Two large-scale studies led by researchers at the University of Queensland in Australia have generated new information on the genetic basis of endometriosis.
One of the research pieces, titled “Meta-analysis identifies five novel loci associated with endometriosis highlighting key genes involved in hormone metabolism,” appeared in Nature Communications.
It was based on a genome-wide association study of 17,045 endometriosis patients and 191,596 controls.
This kind of study is a relatively new approach to identifying genes that play a role in disease. It involves searching a person’s genome — or complete set of DNA — for small variations that occur more frequently in people with a disease than in people without the disease.
With this analysis the team identified five new components of gene that were significantly associated with the risk of developing endometriosis.
“Although genes are not the only deciding factor for whether or not a woman will develop endometriosis, it’s important to identify genes increasing a woman’s risk so we can understand the factors causing this disease,” Grant Montgomery, a professor at the University of Queensland’s Institute for Molecular Bioscience, said in a news release. He was a senior co-author of the study.
“We know genetic factors account for 50 per cent of a woman’s risk of developing endometriosis,” he said. But “it is not one gene mutation that causes this disease, but multiple genetic variations that contribute to incrementally increasing a person’s risk.”

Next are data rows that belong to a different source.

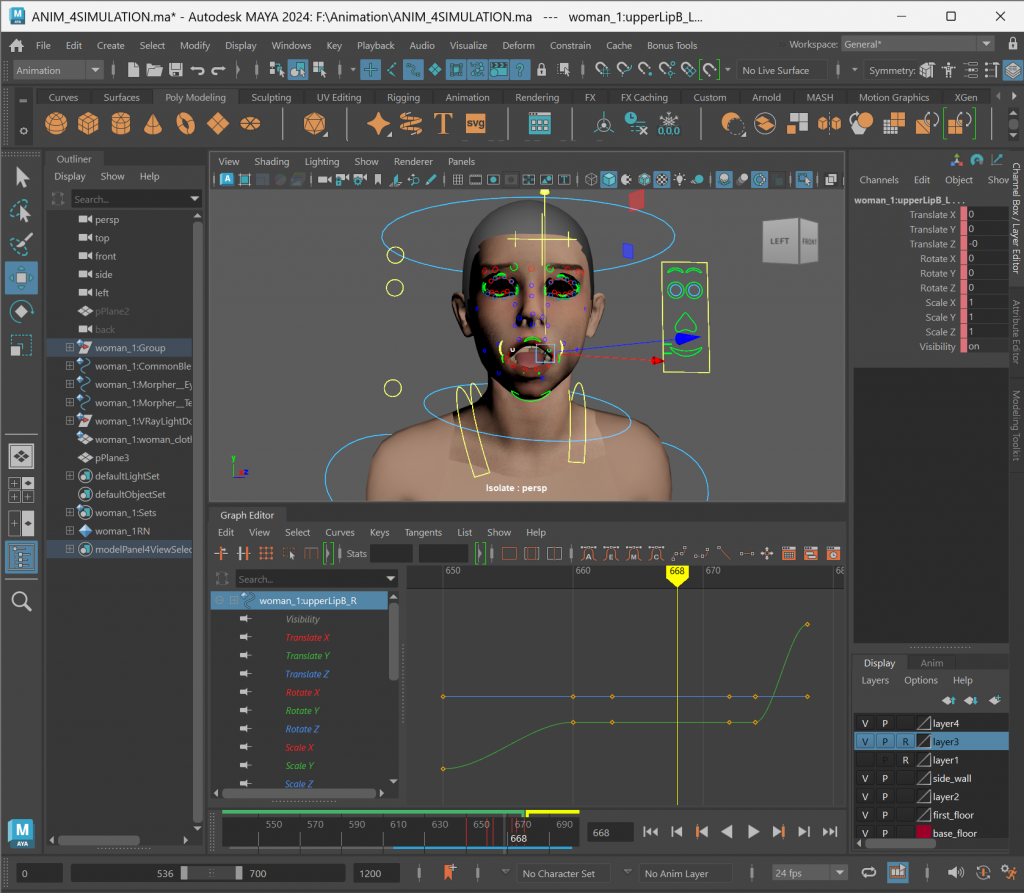Select the Type text tool icon
Screen dimensions: 1024x893
pyautogui.click(x=443, y=124)
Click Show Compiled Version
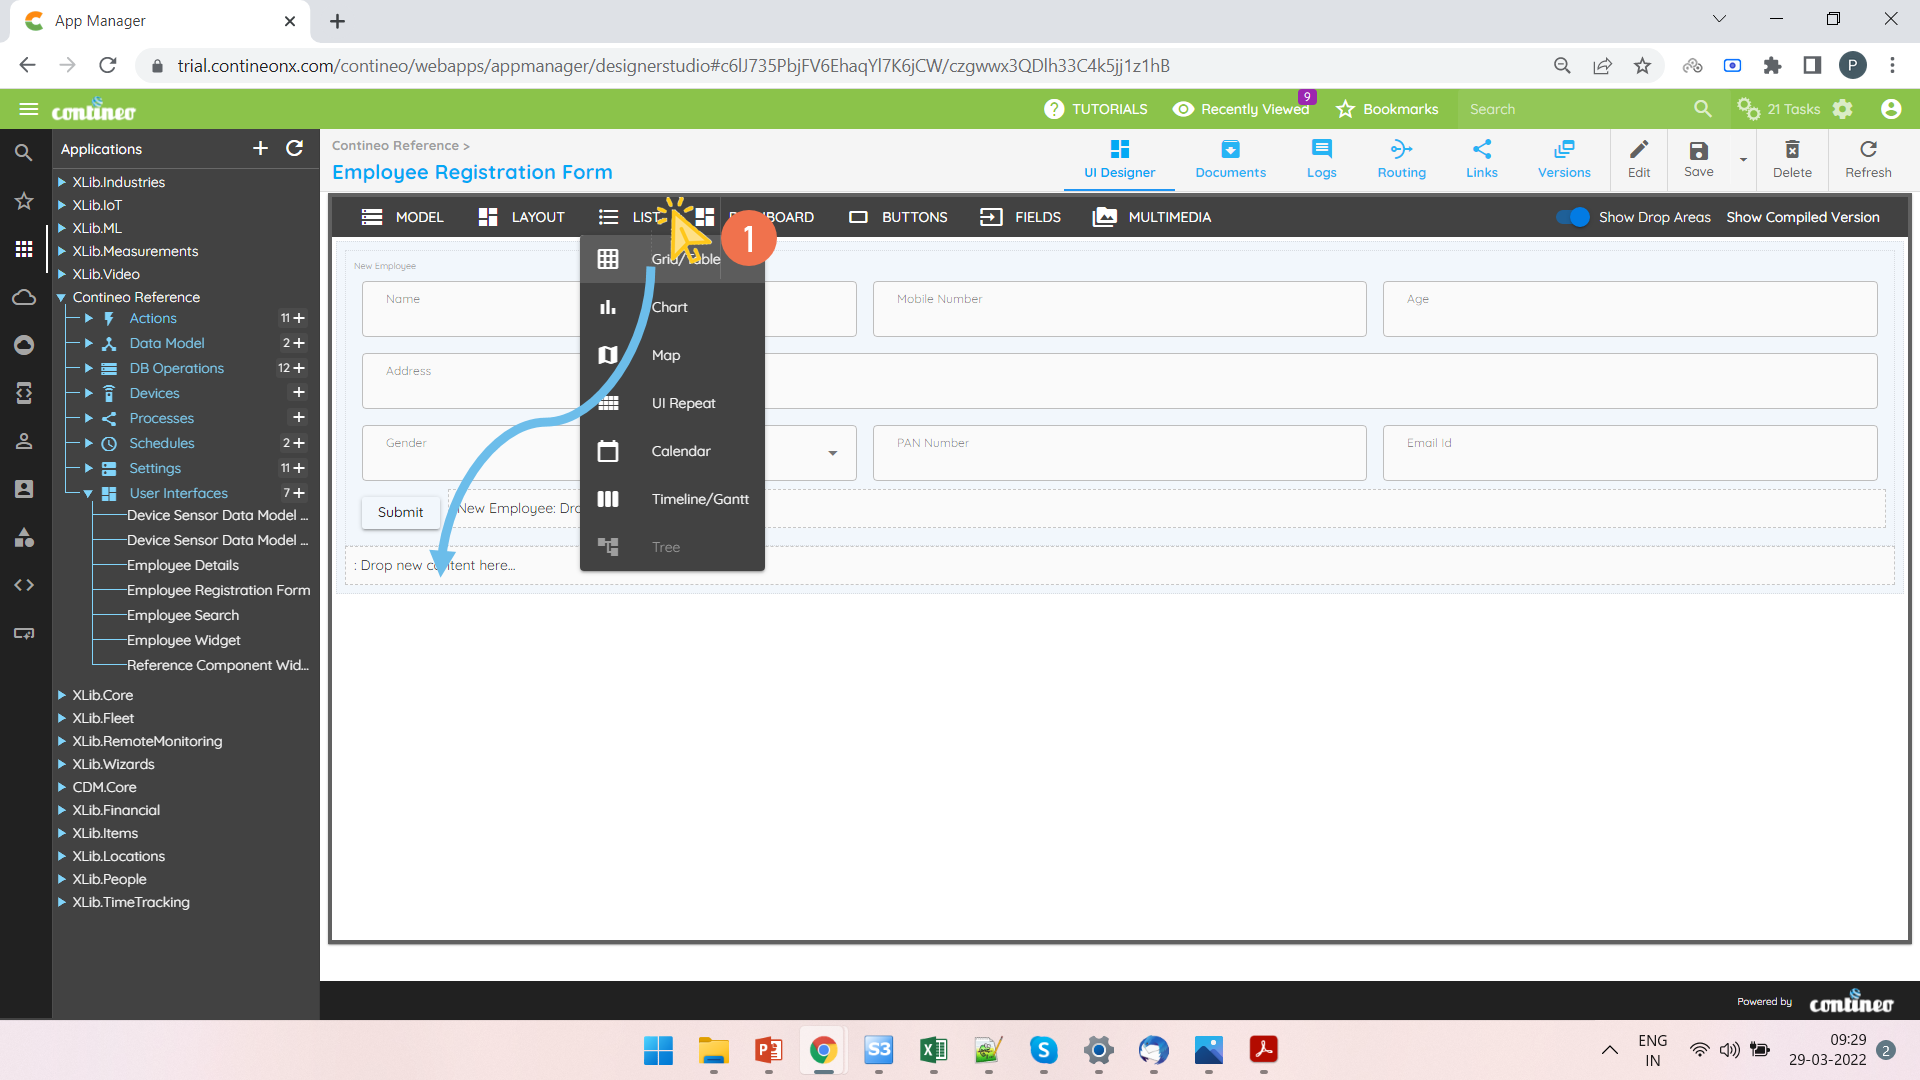The height and width of the screenshot is (1080, 1920). (1802, 217)

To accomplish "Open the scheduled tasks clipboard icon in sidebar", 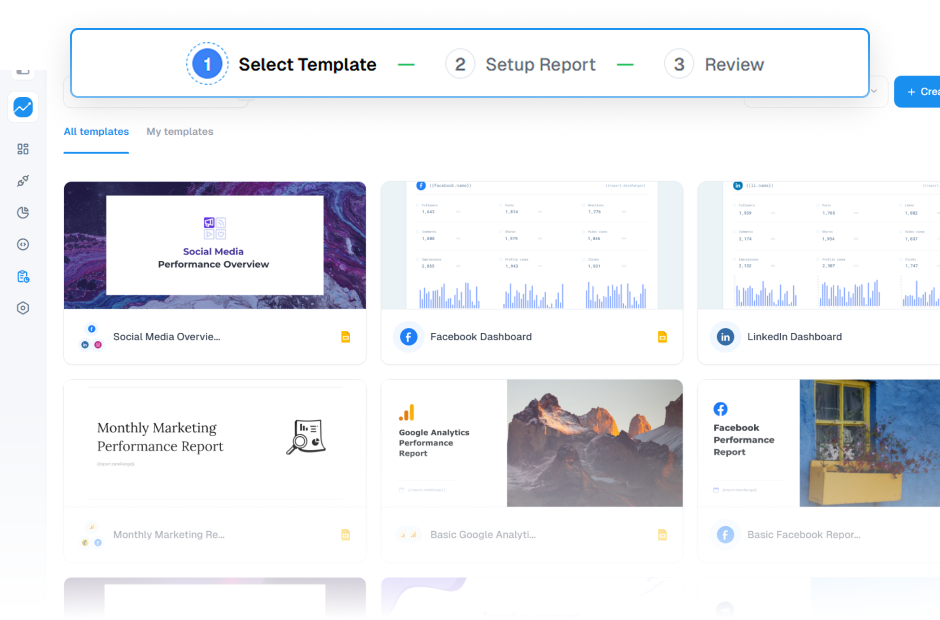I will 22,276.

The other study, published in Scientific Reports, was titled “Analysis of potential protein-modifying variants in 9,000 endometriosis patients and 150,000 controls of European ancestry.”
It involved a data analysis strategy called exome-array that focuses on the sequences that encode proteins rather than all of the genetic information in a sample. The team hoped that this more sharpened strategy would identify gene variations that their genome-wide association studies missed.
They analyzed data on 9,004 endometriosis patients and 150,021 controls of European ancestry. The information came from six patient registries: QIMR-Australia, LEUVEN-Belgium, NHS2-USA, BioVU-USA, WGHS-USA, and iPSYCH-Denmark.
Initially, the researchers demonstrated a significant association between a mutation in a region of the CUBN gene and two other genes: CIITA and PARP4. The finding failed to hold up in an analysis aimed at confirming the results, however.
Using another confirmation approach, the researchers then looked at the sequences of the genes they had identified before as possible links to endometriosis. The only gene that continued to show a potential link to endometriosis was GREB1. The team failed to identify any protein-modifying variation that could connect GREB1 and endometriosis, however.
They said this finding could stem from demographics. When they first time linked the gene to endometriosis, they were studying people of both European and Japanese ancestry. The second study involved only people of European descent.
The team called for additional studies that include other ethnicities and women at high risk of developing endometriosis.
“Although there is still a long road ahead before endometriosis can be diagnosed without laparoscopic surgery, or new treatments are created to better treat the disease, we are making significant progress towards achieving this goal,” Montgomery said.